*** Opening of GIVEN DATA ***

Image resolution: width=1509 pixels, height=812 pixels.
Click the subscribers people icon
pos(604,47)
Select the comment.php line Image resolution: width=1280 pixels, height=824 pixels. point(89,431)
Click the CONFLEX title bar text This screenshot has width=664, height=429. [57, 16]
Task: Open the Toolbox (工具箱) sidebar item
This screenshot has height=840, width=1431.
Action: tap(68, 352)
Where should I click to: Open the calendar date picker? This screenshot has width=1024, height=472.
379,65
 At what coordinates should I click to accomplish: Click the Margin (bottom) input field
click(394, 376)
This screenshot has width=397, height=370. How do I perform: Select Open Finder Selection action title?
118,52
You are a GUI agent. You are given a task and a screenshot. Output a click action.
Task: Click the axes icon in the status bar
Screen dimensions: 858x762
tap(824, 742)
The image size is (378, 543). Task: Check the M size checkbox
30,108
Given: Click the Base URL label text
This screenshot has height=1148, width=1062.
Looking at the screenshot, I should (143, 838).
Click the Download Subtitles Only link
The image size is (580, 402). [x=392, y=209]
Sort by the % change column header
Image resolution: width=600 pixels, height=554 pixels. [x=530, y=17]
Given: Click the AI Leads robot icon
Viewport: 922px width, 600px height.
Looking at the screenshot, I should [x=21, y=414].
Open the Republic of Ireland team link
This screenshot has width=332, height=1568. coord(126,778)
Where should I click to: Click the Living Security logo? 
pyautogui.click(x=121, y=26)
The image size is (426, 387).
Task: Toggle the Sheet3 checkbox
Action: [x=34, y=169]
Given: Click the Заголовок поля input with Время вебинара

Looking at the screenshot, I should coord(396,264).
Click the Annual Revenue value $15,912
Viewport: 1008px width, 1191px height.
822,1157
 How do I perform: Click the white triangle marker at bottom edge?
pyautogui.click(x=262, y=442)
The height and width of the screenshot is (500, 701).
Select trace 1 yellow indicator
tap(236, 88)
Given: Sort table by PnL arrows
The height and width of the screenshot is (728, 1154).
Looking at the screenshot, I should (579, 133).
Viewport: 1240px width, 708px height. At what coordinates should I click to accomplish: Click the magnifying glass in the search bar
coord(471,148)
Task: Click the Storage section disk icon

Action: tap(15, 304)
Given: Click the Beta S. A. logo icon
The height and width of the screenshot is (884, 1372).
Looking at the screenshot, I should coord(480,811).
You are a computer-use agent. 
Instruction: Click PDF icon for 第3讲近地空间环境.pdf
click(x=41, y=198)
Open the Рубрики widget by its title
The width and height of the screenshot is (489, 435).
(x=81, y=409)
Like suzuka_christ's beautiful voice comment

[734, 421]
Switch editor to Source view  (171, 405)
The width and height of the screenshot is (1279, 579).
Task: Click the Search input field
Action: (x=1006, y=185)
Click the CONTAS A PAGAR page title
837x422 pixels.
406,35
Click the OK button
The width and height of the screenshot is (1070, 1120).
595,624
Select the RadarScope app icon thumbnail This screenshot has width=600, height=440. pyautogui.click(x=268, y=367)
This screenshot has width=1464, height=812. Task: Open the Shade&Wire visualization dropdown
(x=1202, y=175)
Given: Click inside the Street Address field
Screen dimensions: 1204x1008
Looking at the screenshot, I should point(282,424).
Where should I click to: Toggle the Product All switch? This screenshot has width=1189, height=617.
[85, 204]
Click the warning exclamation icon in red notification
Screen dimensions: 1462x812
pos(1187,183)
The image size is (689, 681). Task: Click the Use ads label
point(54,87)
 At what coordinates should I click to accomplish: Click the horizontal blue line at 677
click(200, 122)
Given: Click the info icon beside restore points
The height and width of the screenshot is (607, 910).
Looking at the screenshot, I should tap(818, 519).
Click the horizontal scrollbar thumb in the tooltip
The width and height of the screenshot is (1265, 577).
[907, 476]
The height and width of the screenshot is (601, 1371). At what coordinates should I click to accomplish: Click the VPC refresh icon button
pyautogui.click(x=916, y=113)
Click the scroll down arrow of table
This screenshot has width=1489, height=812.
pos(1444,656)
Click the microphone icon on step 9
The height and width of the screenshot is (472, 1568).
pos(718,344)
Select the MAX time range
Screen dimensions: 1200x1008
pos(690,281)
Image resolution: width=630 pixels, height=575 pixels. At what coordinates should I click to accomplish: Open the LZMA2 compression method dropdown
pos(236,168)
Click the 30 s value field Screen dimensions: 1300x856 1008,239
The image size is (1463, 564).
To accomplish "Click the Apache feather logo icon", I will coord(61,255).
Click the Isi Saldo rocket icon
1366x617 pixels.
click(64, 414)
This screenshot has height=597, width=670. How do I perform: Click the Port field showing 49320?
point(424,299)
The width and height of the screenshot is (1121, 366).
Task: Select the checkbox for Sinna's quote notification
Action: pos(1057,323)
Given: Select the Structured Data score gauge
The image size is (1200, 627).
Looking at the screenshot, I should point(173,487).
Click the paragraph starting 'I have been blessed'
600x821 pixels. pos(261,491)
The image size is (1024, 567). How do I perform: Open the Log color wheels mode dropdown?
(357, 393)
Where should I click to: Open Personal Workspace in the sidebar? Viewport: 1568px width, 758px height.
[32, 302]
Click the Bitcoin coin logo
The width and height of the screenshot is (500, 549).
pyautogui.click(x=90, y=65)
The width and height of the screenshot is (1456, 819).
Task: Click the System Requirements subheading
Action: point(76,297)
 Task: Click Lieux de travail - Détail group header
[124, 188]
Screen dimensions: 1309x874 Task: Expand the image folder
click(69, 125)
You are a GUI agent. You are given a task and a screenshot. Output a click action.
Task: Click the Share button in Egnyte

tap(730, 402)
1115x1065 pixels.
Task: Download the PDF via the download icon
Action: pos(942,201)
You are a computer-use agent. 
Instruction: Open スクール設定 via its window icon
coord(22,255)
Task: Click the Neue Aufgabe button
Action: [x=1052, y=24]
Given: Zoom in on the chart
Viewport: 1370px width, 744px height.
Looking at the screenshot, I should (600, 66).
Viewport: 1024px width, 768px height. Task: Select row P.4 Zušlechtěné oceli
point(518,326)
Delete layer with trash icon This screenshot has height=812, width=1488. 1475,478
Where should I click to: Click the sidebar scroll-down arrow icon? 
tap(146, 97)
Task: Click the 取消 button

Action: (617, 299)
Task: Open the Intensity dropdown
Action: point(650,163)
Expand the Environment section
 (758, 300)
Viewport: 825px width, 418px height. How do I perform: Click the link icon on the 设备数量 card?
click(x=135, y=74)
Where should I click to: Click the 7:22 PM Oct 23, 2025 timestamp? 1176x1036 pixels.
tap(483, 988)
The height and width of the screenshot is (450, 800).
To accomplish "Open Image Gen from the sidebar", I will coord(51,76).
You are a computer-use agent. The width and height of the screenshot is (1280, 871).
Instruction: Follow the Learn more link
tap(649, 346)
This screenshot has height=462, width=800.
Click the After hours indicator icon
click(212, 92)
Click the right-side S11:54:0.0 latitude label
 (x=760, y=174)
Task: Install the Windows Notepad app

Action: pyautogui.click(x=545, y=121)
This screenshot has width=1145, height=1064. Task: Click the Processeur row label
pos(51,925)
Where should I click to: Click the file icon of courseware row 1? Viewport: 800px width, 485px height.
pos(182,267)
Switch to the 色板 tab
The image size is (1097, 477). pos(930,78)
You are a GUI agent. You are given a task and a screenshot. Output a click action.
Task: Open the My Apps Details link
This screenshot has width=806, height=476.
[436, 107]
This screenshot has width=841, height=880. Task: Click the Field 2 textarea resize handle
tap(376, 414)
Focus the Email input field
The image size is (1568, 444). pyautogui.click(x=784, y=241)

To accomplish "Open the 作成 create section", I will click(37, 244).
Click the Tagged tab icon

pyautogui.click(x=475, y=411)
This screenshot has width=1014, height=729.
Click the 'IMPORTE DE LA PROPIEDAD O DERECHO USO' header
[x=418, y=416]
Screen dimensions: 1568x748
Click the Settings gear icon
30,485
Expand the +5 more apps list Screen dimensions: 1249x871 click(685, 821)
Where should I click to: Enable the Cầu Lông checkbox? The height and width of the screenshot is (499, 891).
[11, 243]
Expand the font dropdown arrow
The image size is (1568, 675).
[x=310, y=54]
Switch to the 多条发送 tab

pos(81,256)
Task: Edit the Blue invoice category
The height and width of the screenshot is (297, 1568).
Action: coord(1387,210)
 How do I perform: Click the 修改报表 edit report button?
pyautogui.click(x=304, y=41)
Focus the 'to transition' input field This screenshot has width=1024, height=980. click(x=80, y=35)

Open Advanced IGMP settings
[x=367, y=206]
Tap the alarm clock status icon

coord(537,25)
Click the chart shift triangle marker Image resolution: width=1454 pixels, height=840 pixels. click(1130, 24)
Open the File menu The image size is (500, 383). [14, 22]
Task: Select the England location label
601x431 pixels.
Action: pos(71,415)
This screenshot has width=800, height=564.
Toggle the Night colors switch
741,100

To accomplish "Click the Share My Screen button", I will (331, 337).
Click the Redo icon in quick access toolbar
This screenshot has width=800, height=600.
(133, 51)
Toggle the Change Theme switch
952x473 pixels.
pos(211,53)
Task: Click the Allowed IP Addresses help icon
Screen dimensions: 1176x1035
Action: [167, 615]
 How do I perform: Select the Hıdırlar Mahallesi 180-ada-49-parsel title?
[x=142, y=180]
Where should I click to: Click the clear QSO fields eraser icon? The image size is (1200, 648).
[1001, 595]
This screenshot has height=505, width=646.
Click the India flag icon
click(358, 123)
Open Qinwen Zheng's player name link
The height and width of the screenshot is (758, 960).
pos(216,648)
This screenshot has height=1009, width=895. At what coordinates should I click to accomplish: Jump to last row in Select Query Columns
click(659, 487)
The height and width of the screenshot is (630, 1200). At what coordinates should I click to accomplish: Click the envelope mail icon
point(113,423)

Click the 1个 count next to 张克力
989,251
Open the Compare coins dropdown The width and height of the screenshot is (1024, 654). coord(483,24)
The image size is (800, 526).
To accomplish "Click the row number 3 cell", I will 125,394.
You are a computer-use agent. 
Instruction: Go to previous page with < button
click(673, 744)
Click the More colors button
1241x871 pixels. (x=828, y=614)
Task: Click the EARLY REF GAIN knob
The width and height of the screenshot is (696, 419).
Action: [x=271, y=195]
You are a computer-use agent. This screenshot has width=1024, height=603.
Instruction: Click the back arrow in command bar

*** Close of GIVEN DATA ***

### [GOAL OF THE EXERCISE]
Find where "Instruction: Go to" occurs in the data, and please write out that line through the last line exactly, with nothing else.

### [ANSWER TO THIS EXERCISE]
Instruction: Go to previous page with < button
click(673, 744)
Click the More colors button
1241x871 pixels. (x=828, y=614)
Task: Click the EARLY REF GAIN knob
The width and height of the screenshot is (696, 419).
Action: [x=271, y=195]
You are a computer-use agent. This screenshot has width=1024, height=603.
Instruction: Click the back arrow in command bar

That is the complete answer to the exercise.